Thanks to all of you that took the time to share your ideas about choosing incidents to investigate! I got some great answers and I’m looking forward to pulling them together into an article.
I decided to give this GPT-3 thing a spin. It turns out that it absolutely can assemble a newsletter with links to the week’s top SRE stories, each with a short description. It even includes authors. The authors are even real people. The URLs, though… well, they look real, but they’re mysteriously all 404s, and the articles don’t actually exist. Guess you’re stuck with me for now!

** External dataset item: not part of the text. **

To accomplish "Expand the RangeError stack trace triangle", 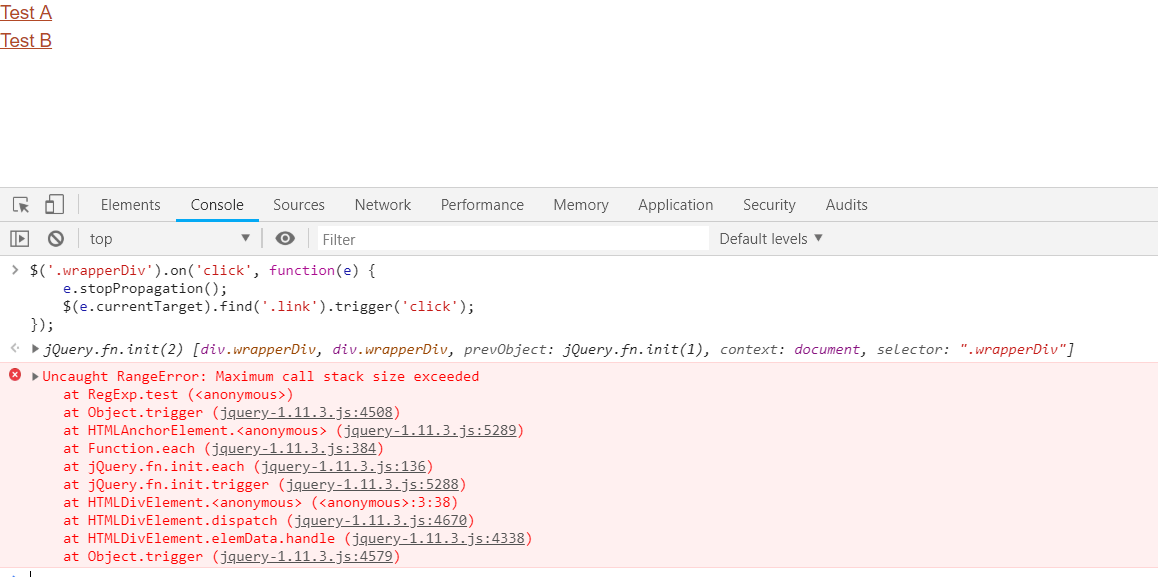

This article takes the idea of “internal customers” to its logical conclusion, by treating the platform in the same way as a startup company.
Adam Buggia — Sym
This article uses nifty probability formulas to show that blaming an engineer for an incident may well result in diminished reliability and efficiency.
Here’s a report on the CircleCI security incident at the start of the year. There’s some good stuff in there about not blaming the specific engineer whose device was attacked.
Rob Zuber — CircleCI
A hot take on how not to measure your incident response process.
Fred Hebert — Honeycomb
Full disclosure: Honeycomb is my employer.
eBay’s notification platform team built a fault-tolerant, resilient system by injecting faults in the application level.
Wei Chen — eBay
This one succinctly sums up why I haven’t covered the NOTAM outage much yet.
If a small mistake was sufficient to take down a complex system, then our systems would be crashing all of the time.
Don’t you love when merely running
strace fixes the problem?
This air accident seems at its face to be a clear-cut story of negligence. There’s far more to it, and the author goes into detail on why blaming the captain can damage air safety industry-wide.